By now, most consumers are well-aware that nutrition significantly impacts skin health. This awareness rings especially true within the Asian-American population, which tends to take a holistic approach to skin health and is willing to spend more than most on both health and beauty products, according to Nielsen’s latest research.
From 2002 to 2014, the Asian-American population grew by 46 percent in the increasingly multi-cultural United States, revealed Nielson’s report. In addition, this demographics’ buying power equaled US$770 billion in 2014, but is predicted to hit US$1 trillion in 2018. This is encouraging news for U.S. beauty companies, as Asian-Americans spend 70 percent more than the average U.S. population on skin care products. In addition, the segment spends 25 percent more on fragrances, 15 percent more on hair products, 12 percent more on soaps and toiletries and 7 percent more on cosmetics.
The report also states the median age of most Asian-Americans is about 35, making them younger than the non-Hispanic white population (median age of 42). But it’s actually those under age 35 who place the most importance on quality skin care products. Asian-American women who fall into the millennial category (ages 18 to 34) want high-quality branded products and are less likely to choose private-label brands. Most Asian-American women are also likely to agree that name-brand products are worth spending a little extra dough. They tend to agree private-label brands sport less appealing packaging, private labels do not meet their quality needs and that they do not know enough about private labels to try their products.

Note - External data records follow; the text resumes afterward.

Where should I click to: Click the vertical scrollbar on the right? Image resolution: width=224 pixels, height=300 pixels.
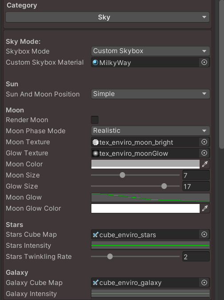(x=221, y=75)
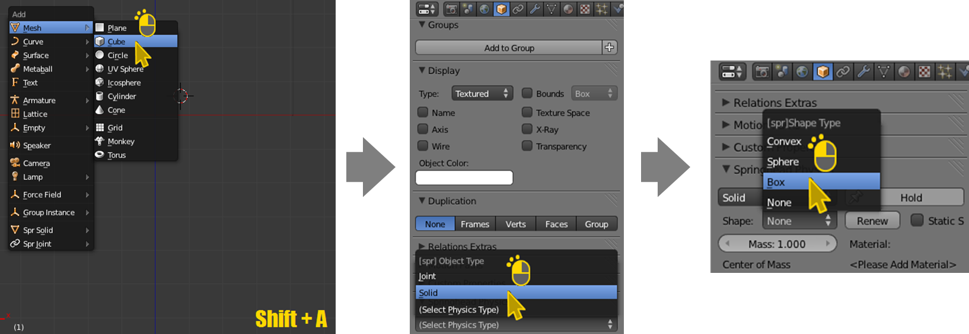Viewport: 969px width, 334px height.
Task: Open Material sphere tab above Relations Extras
Action: coord(904,72)
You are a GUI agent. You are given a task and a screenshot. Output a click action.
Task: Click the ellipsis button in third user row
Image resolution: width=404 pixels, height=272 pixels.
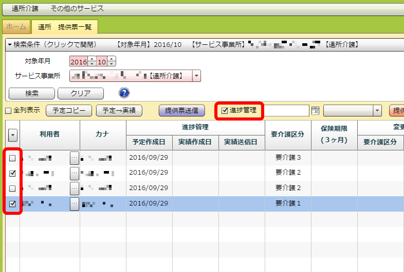pos(75,188)
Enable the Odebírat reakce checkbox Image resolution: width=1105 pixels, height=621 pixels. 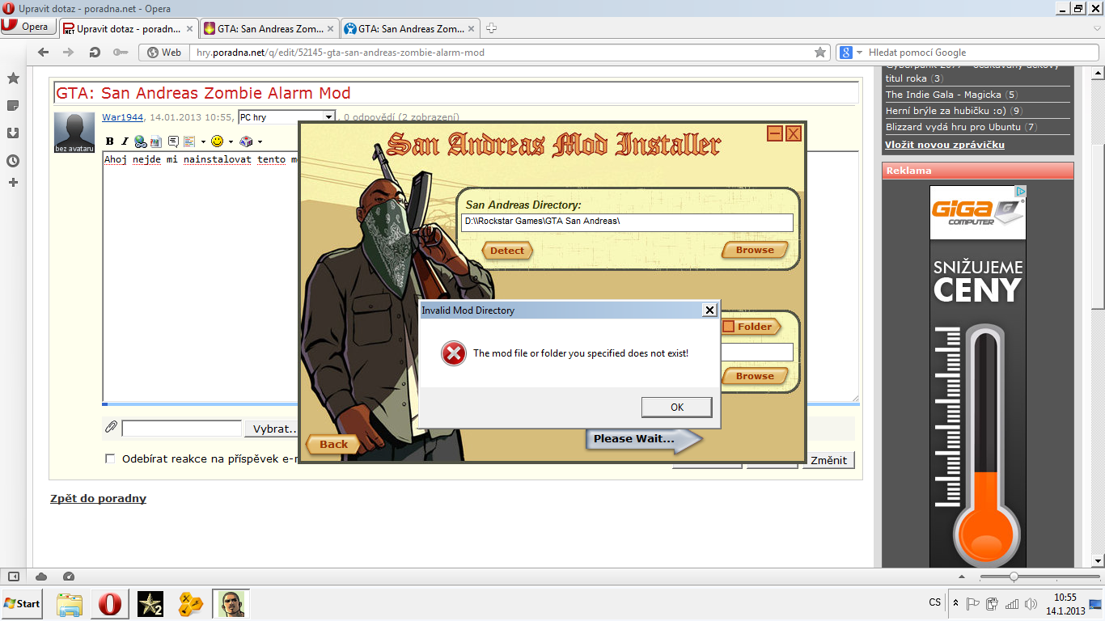click(x=110, y=459)
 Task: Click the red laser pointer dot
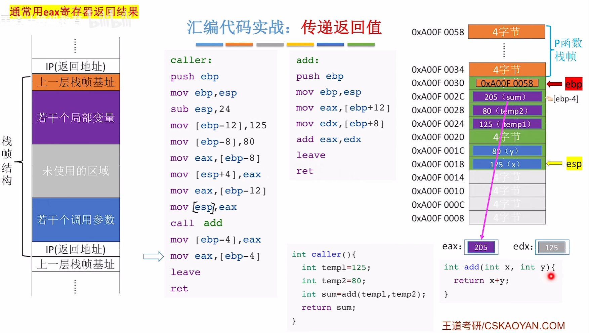[551, 276]
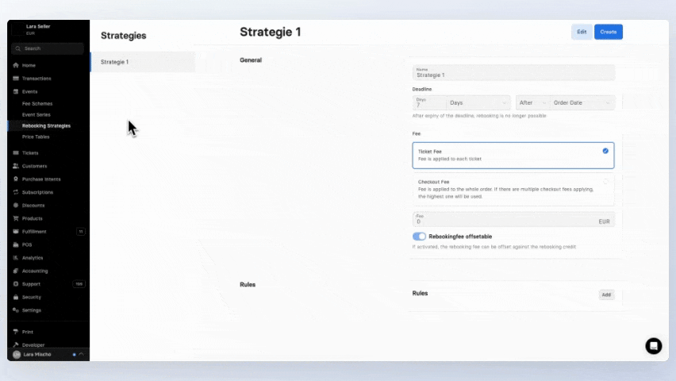This screenshot has height=381, width=676.
Task: Select the Checkout Fee option
Action: [x=513, y=191]
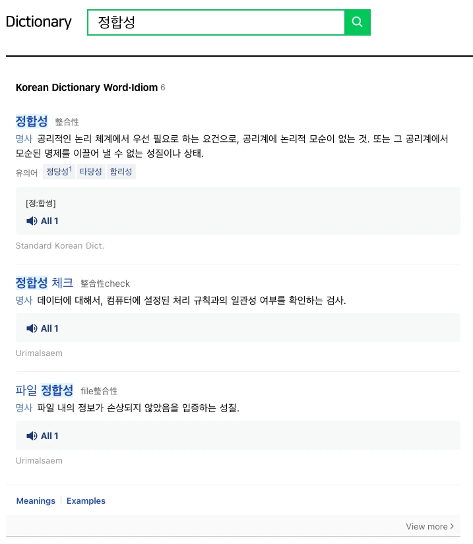Focus the search field containing 정합성

(x=216, y=22)
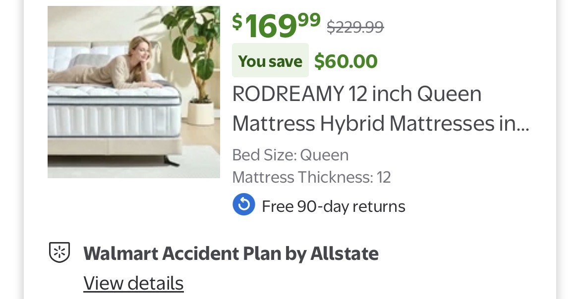The height and width of the screenshot is (299, 580).
Task: Click the Free 90-day returns label
Action: pos(333,206)
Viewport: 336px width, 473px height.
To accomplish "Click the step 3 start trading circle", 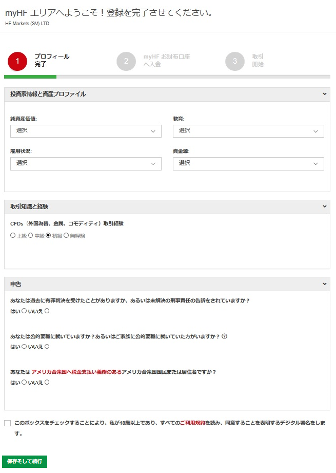I will [235, 61].
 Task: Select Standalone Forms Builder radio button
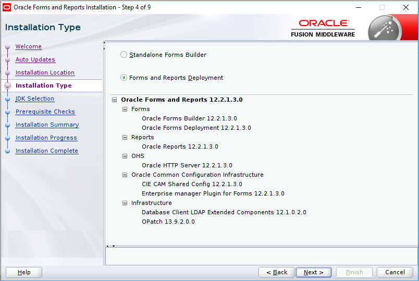pyautogui.click(x=124, y=55)
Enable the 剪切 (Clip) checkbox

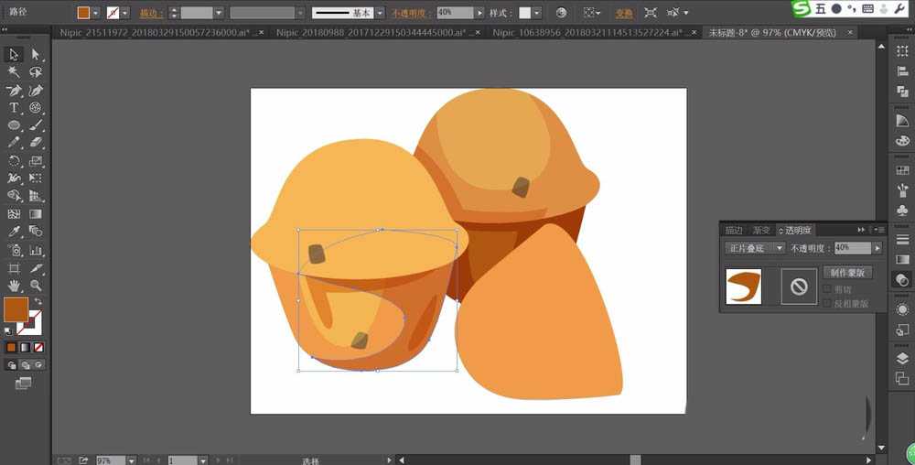coord(828,289)
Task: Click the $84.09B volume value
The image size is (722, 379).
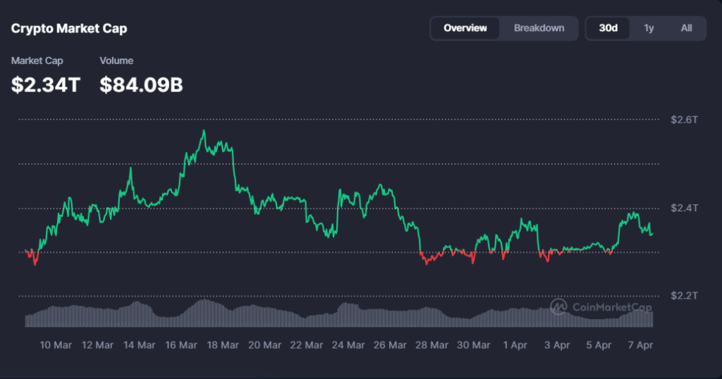Action: tap(141, 85)
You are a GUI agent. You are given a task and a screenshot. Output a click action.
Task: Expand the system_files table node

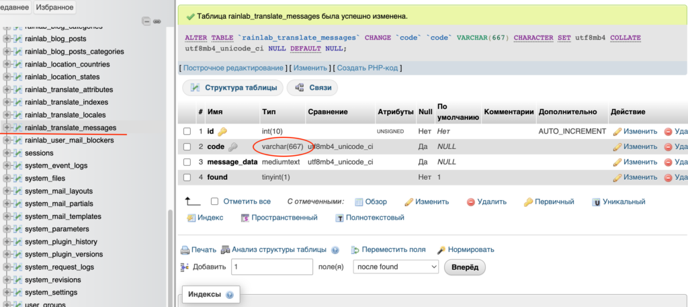(7, 179)
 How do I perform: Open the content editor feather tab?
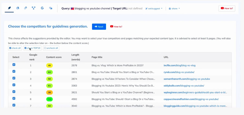pos(10,8)
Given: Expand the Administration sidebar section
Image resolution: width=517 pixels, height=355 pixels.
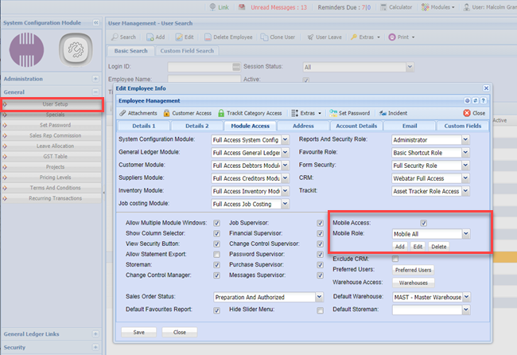Looking at the screenshot, I should tap(95, 79).
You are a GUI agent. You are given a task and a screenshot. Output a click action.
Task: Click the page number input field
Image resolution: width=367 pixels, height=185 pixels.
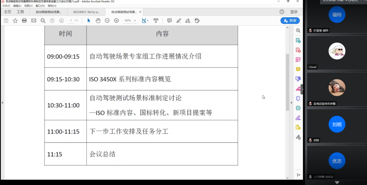point(71,21)
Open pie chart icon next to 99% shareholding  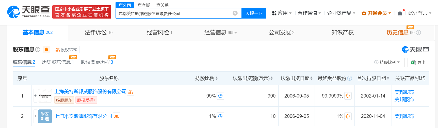pos(220,96)
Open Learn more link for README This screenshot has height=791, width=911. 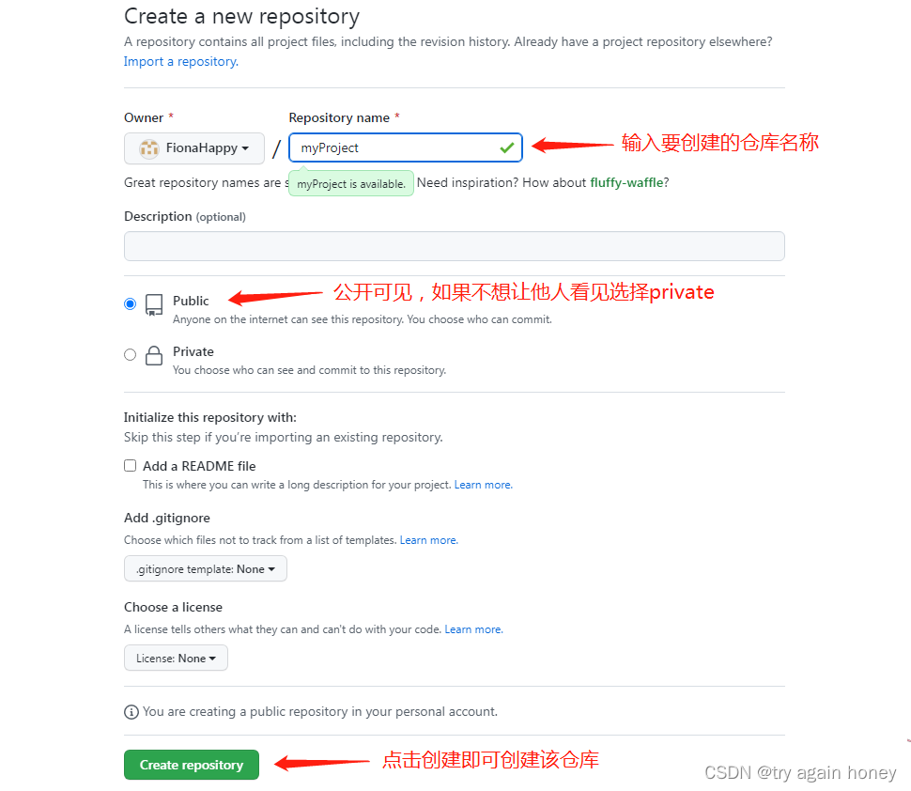pos(483,485)
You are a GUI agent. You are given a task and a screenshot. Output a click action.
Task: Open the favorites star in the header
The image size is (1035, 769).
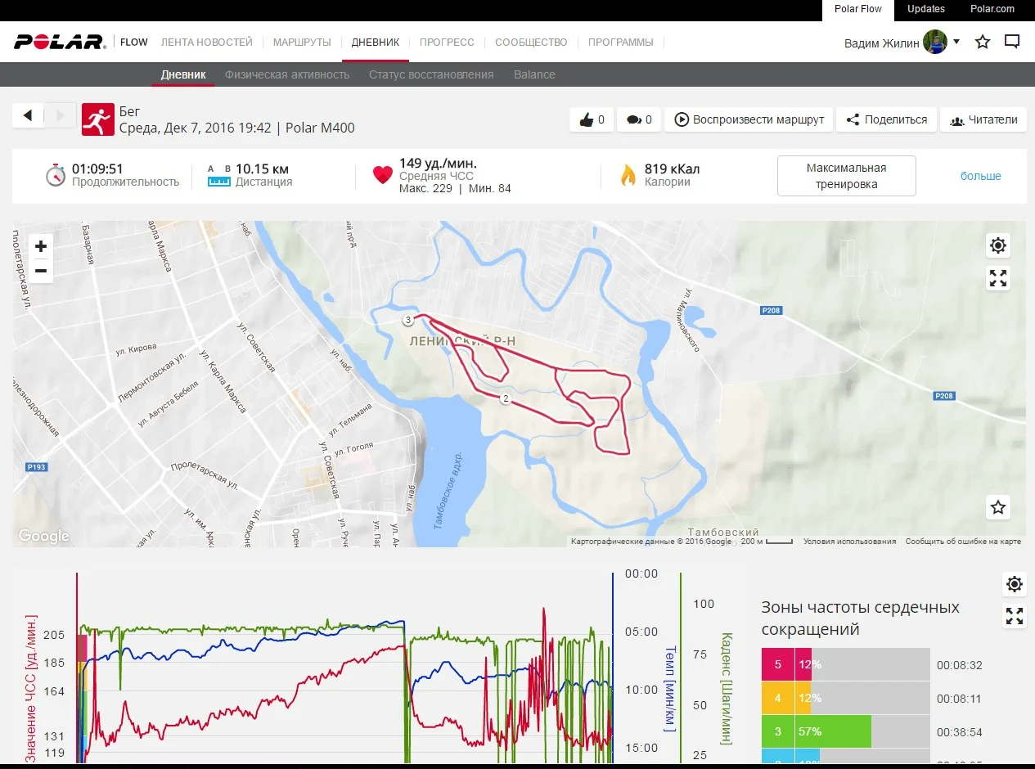tap(983, 42)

In addition, millennial Asian-American women purchase personal care products for men 9 percent more often than non-Asian-American females, and they spend about 20 percent more when buying, according to the report.
Findings also show Asian-Americans make up one of the most technologically savvy ethnic segments in terms of mobile device and social media usage. Therefore, marketers may use Internet and social media tactics to reach these consumers, and they may also consider offering cosmetic consultation and product samples to build consumer trust and awareness.
In a previous report from Nielson, researchers found consumers place the highest value on personal care products claiming “not tested on animals," “contains SPF" and “all natural."